Start of Block

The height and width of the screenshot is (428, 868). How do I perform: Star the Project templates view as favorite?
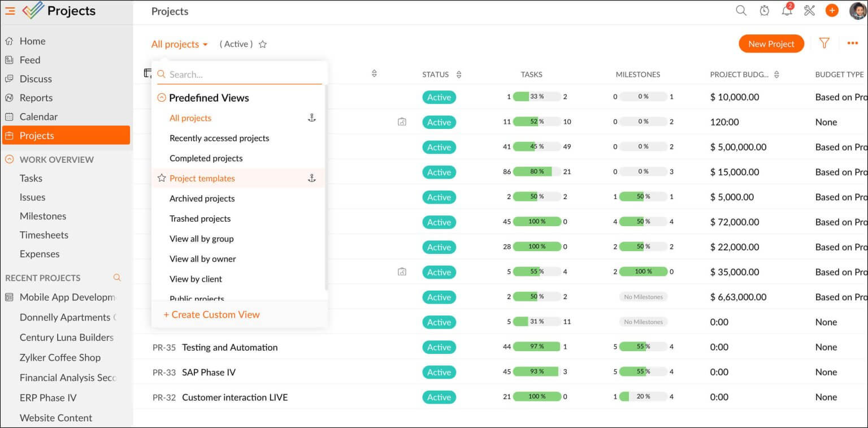(x=160, y=178)
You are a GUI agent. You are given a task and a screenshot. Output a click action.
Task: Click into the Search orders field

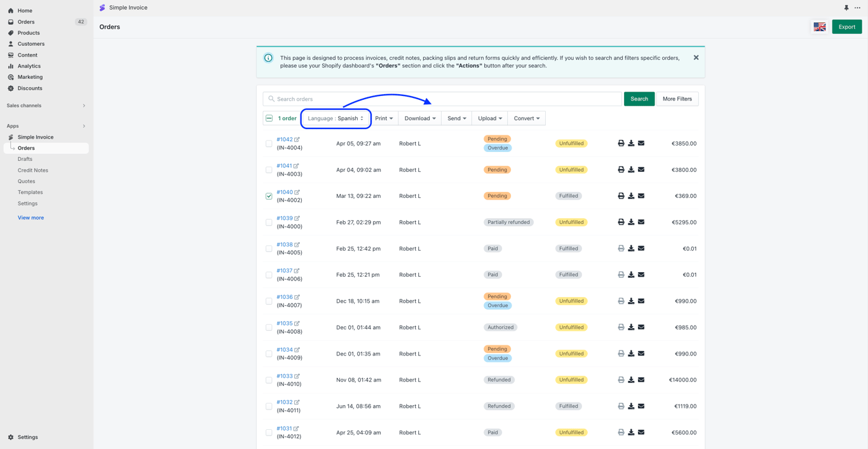(x=442, y=99)
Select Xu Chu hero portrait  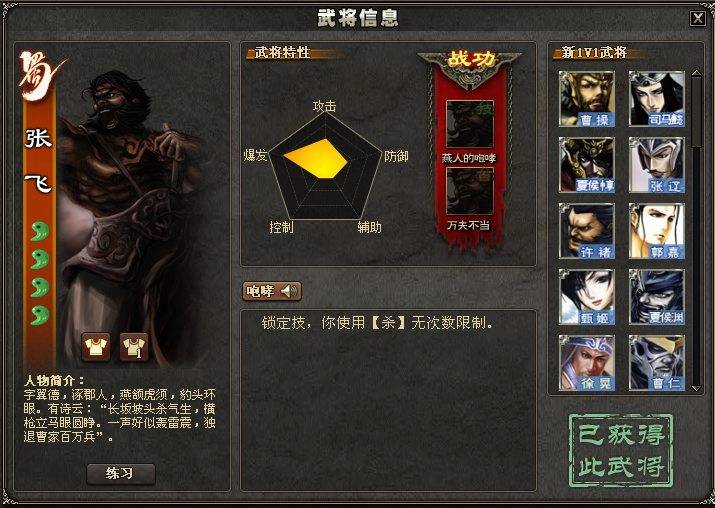point(586,231)

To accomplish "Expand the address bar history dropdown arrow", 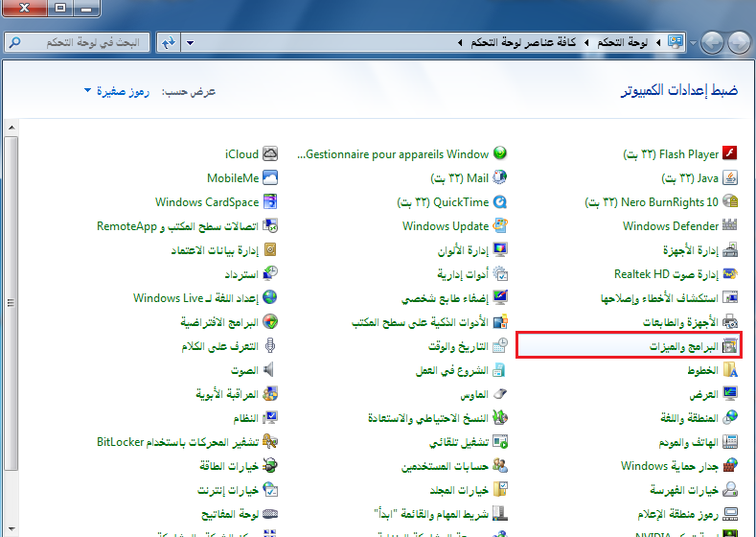I will click(189, 43).
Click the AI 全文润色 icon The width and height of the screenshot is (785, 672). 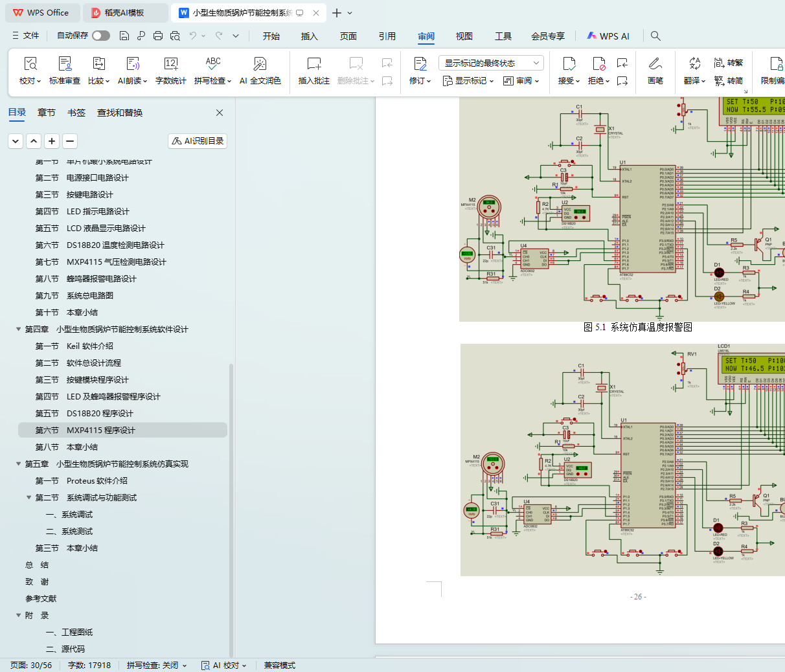(260, 64)
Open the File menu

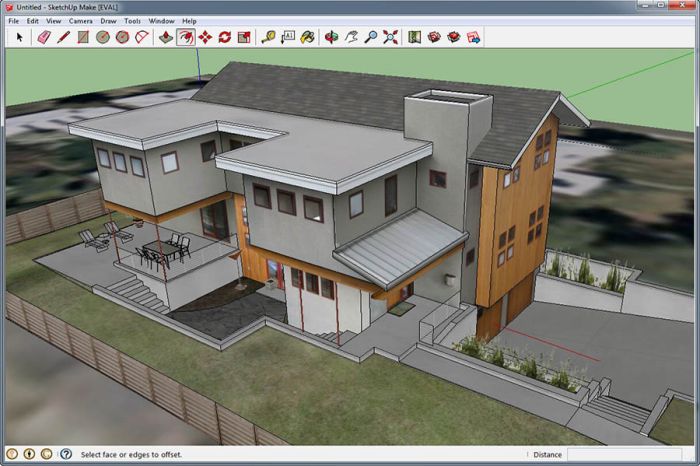pos(14,20)
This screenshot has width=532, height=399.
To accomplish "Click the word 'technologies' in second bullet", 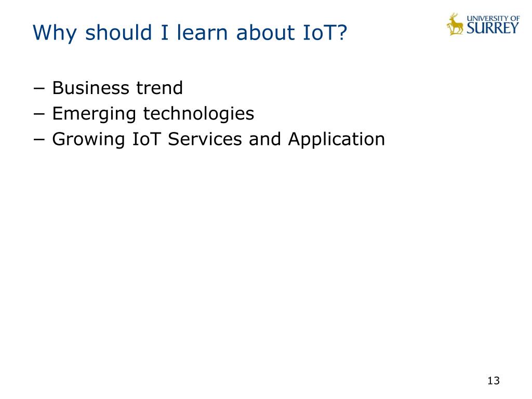I will coord(198,114).
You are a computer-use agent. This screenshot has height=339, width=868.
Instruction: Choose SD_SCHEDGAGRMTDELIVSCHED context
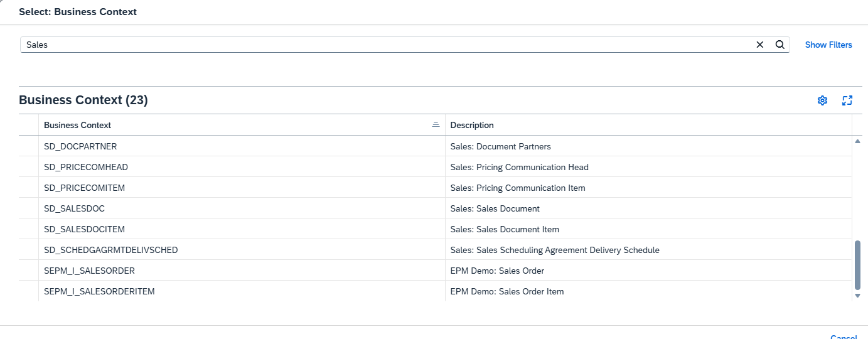point(110,250)
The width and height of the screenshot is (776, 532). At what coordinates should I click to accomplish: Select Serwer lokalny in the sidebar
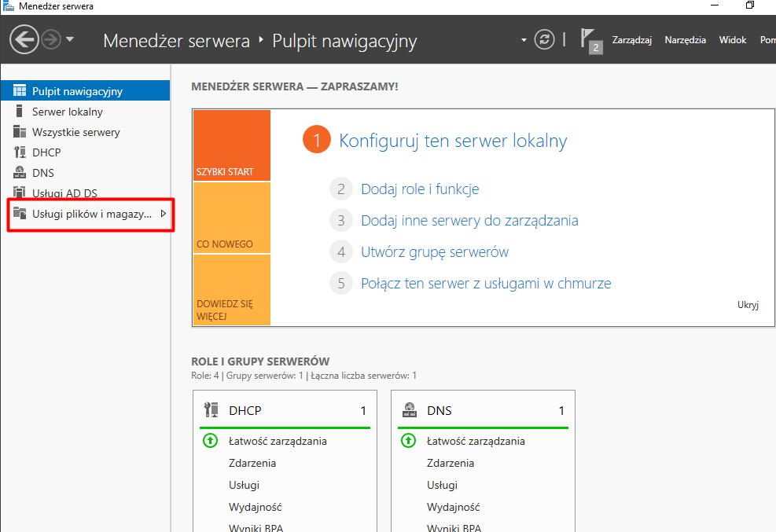pyautogui.click(x=68, y=112)
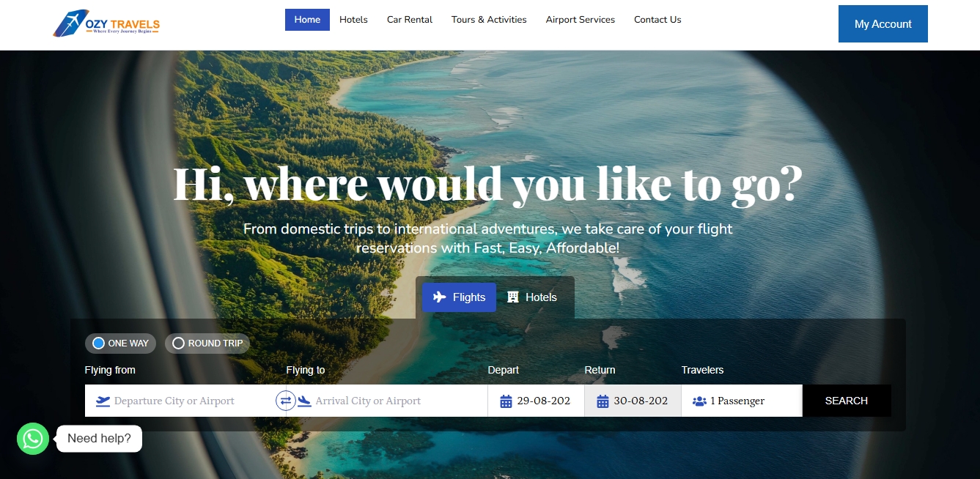
Task: Swap departure and arrival with arrows icon
Action: point(286,401)
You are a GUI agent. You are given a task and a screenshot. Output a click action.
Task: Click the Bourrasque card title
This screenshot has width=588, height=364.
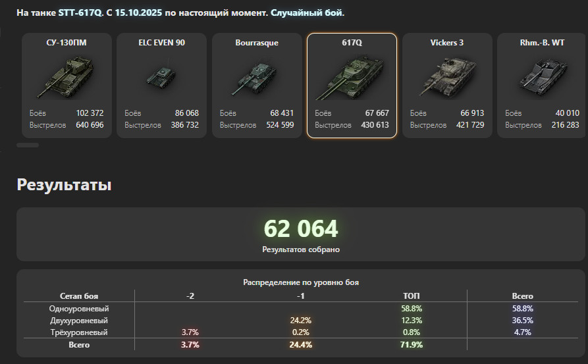(x=257, y=43)
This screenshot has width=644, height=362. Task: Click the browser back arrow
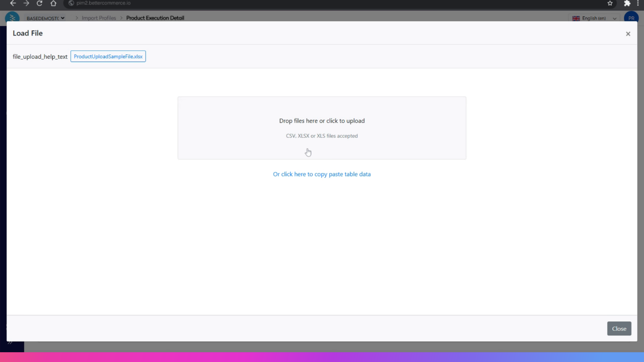(13, 3)
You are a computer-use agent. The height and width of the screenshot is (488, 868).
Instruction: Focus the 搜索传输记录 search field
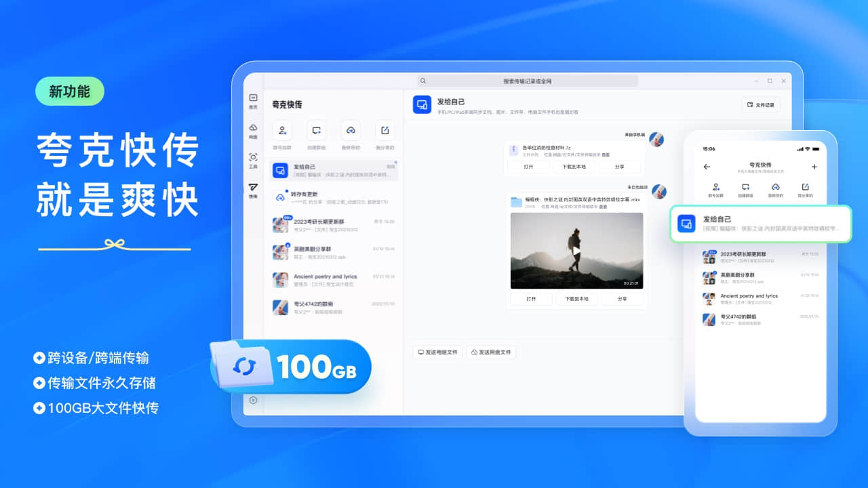(528, 81)
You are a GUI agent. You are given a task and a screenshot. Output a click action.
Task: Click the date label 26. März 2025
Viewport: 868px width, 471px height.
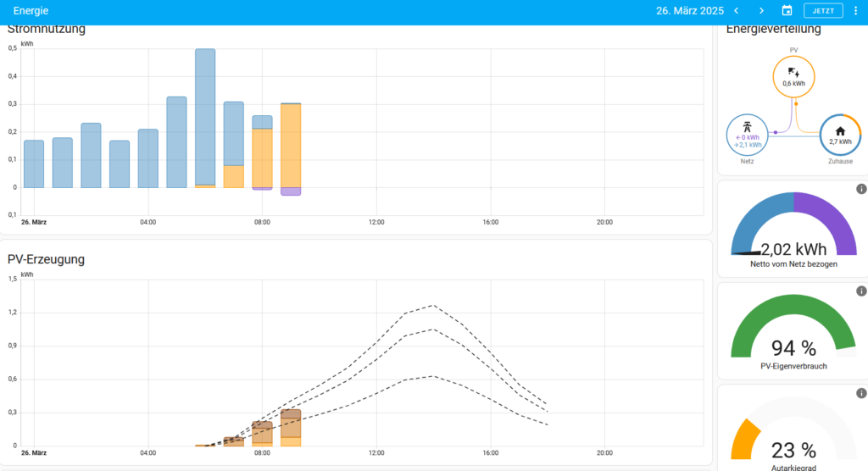[x=689, y=11]
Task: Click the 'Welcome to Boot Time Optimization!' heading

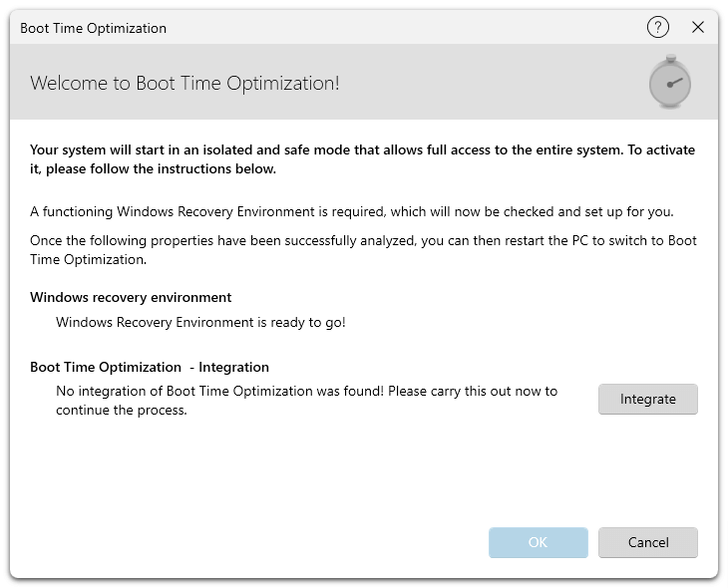Action: [x=184, y=83]
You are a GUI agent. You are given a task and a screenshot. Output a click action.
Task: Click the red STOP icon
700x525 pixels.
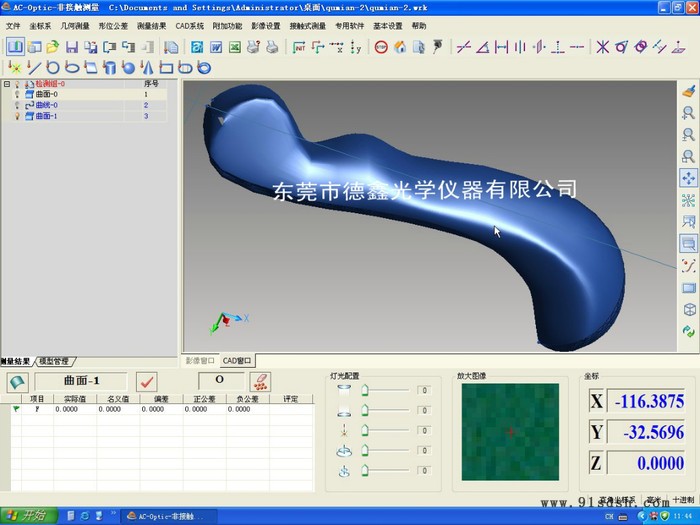(x=381, y=47)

End of Block

● What is expected:
Every line in the listing that holds the string "computer" should be copied out.

● Answer space:
You are a computer-use agent. This screenshot has height=339, width=868.
You are a computer-use agent. The height and width of the screenshot is (488, 868).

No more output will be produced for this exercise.